(Rows for locating displayed items)
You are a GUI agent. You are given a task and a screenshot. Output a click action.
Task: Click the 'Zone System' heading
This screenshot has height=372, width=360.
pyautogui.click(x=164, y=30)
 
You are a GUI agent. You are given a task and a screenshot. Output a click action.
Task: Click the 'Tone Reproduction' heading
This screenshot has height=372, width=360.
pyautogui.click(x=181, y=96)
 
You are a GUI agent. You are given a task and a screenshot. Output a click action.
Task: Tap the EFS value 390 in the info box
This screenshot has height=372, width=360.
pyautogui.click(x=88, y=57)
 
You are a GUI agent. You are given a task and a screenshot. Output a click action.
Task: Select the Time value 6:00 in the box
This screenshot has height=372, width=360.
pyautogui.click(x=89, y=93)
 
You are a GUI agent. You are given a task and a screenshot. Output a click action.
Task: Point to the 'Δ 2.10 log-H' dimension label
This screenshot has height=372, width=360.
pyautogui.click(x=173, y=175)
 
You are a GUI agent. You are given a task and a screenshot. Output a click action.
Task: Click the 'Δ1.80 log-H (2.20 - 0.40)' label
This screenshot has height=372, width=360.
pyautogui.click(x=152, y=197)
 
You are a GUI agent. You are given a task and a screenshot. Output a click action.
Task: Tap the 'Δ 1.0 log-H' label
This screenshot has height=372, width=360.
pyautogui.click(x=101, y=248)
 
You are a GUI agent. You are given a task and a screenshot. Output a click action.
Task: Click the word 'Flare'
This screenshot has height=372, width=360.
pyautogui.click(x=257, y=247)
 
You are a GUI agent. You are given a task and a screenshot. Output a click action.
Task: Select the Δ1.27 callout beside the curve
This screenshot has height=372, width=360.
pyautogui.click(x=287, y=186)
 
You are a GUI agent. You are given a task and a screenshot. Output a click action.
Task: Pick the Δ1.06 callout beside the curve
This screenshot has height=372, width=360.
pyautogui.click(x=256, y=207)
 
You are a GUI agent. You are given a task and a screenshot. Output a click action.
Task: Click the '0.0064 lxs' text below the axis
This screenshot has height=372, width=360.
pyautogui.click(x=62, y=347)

**WHAT IS ASKED:**
Reproduce every row above verbatim, line for line, with nothing altered.

**EXERCISE ANSWER:**
You are a GUI agent. You are given a task and a screenshot. Output a click action.
Task: Click the 'Zone System' heading
This screenshot has height=372, width=360.
pyautogui.click(x=164, y=30)
 
You are a GUI agent. You are given a task and a screenshot. Output a click action.
Task: Click the 'Tone Reproduction' heading
This screenshot has height=372, width=360.
pyautogui.click(x=181, y=96)
 
You are a GUI agent. You are given a task and a screenshot. Output a click action.
Task: Tap the EFS value 390 in the info box
This screenshot has height=372, width=360.
pyautogui.click(x=88, y=57)
 
You are a GUI agent. You are given a task and a screenshot. Output a click action.
Task: Select the Time value 6:00 in the box
This screenshot has height=372, width=360.
pyautogui.click(x=89, y=93)
 
You are a GUI agent. You are given a task and a screenshot. Output a click action.
Task: Point to the 'Δ 2.10 log-H' dimension label
This screenshot has height=372, width=360.
pyautogui.click(x=173, y=175)
 
You are a GUI agent. You are given a task and a screenshot. Output a click action.
Task: Click the 'Δ1.80 log-H (2.20 - 0.40)' label
This screenshot has height=372, width=360.
pyautogui.click(x=152, y=197)
 
You are a GUI agent. You are given a task and a screenshot. Output a click action.
Task: Tap the 'Δ 1.0 log-H' label
This screenshot has height=372, width=360.
pyautogui.click(x=101, y=248)
 
You are a GUI agent. You are given a task and a screenshot. Output a click action.
Task: Click the word 'Flare'
This screenshot has height=372, width=360.
pyautogui.click(x=257, y=247)
 
You are a GUI agent. You are given a task and a screenshot. Output a click action.
Task: Select the Δ1.27 callout beside the curve
This screenshot has height=372, width=360.
pyautogui.click(x=287, y=186)
 
You are a GUI agent. You are given a task and a screenshot. Output a click action.
Task: Pick the Δ1.06 callout beside the curve
This screenshot has height=372, width=360.
pyautogui.click(x=256, y=207)
 
You are a GUI agent. You are given a task and a screenshot. Output a click action.
Task: Click the '0.0064 lxs' text below the axis
This screenshot has height=372, width=360.
pyautogui.click(x=62, y=347)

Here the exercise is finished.